Another fundamental ideological difference is that the French government is following the official British and American prejudice that scapegoats workers for low economic growth. In this logic, economic growth can only be revived by making workers toil harder and longer. The more insecure the workers are made to feel, then the harder they will work and the more bosses’ profits will be boosted.
This is a fallacious – not to say immoral – way of looking at contemporary economic conditions. Since the global economic crash in 2008, what needs to be understood is that the problem of low growth in France, Europe, and even the seemingly better UK and US, is not really an issue of worker productivity. It is a much bigger question about a fundamental, historic breakdown in the capitalist system. This is reflected in the record level of inequality between a tiny elite and the vast majority of society. Chronic poverty and austerity wages are why consumption and growth have become stagnant. The systematic injustice needs to abolished, not appeased.
The French government, as in so many other Western countries, has become nothing more than a lobby for the capitalists and their financial oligarchy. Bailouts for the bankers and bosses, but buckets of misery for the masses. What governments should be doing is defending the rights of the vast majority and pushing an agenda that radically redistributes justice in the form of much higher taxes on corporations and the rich, while bringing banks under public control. In a word, socialism is required, not more draconian capitalism.
It looks like the French population at large have finally run out of tolerance for the pseudo-socialists ruling in Paris. Shamelessly, this government is attacking basic rights and mocking touchstones of civility, such as a cap of 35 working hours per week. It truly is Orwellian when such a basic benchmark of human decency is blithely despised by those who claim to be «serving the people».
In a more rationale society why shouldn’t workers’ hours be reduced to 25 hours and let the firms take on more staff to maintain output. Oh, it reduces profits and rich dividends for directors, they might say? Well, too bad, let the exploiters take a cut. Better still, let workers and the public take ownership of companies and banks.

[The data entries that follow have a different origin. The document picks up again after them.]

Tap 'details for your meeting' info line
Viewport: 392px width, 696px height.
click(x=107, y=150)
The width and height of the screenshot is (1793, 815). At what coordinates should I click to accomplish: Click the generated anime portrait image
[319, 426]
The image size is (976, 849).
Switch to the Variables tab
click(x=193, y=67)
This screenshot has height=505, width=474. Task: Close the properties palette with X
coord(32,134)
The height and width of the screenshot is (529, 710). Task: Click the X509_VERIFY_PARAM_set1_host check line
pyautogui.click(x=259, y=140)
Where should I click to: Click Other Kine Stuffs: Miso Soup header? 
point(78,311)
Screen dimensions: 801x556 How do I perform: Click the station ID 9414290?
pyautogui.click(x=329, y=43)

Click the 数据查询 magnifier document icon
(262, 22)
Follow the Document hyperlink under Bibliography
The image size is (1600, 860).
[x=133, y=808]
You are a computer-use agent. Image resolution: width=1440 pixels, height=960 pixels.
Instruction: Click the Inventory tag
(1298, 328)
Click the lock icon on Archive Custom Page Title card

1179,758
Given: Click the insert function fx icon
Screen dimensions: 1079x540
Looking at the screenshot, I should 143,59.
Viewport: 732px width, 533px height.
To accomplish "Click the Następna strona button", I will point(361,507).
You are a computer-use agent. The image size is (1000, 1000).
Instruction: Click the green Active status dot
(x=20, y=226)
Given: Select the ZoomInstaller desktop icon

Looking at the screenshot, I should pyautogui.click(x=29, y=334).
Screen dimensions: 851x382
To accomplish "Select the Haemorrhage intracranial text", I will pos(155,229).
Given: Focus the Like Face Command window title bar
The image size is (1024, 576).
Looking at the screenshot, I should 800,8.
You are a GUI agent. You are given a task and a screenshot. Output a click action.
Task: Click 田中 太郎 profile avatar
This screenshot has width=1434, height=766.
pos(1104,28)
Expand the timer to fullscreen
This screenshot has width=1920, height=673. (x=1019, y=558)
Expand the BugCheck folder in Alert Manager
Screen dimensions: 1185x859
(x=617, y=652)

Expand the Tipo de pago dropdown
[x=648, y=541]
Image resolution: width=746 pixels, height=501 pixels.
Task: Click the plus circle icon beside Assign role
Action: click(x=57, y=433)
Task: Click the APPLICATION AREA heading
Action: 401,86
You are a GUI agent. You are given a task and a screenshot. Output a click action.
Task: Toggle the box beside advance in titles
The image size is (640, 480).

One irony in French politics is that Manuel Valls and his de facto capitalist administration have become hysterical about the popular rise of Marine Le Pen’s National Front. Valls and others on the pseudo left deprecate Le Pen’s party as racist, extremist and even fascist. It is arguable that the National Front has gained popular support, as with other similar parties across Europe, precisely because of increasing economic insecurity among workers and society generally. That insecurity, in turn, feeds into anti-immigrant hostility among some sections who see their livelihoods threatened by foreigners.
Ironically, perhaps the biggest recruiting agency for the National Front in France is the pseudo-socialist government of Manuel Valls and his president Francois Hollande. These charlatans are not only attacking workers on behalf of private profit, they are fueling social strife, breakdown, hatred, xenophobia and, in its worst manifestation, fascism.
The danger of a fascist state is not hyperbole. France’s emergency laws deployed since the terror attacks last November in Paris forbid all public demonstrations – in the interest of «national security». As public protests over the coming weeks rightly and legitimately challenge the reactionary French government’s attack on workers, it is only a matter of time before riot-police squads begin to implement mass detention of these same demonstrators, under the pretext that they are threatening national security.
That raises a grim and not inconceivable scenario. French workers and students clubbed off the streets by armed police and thrown into prison without due legal process. Because they oppose an authoritarian government shredding their legal rights? No wonder echoes of 1968 are in the French air.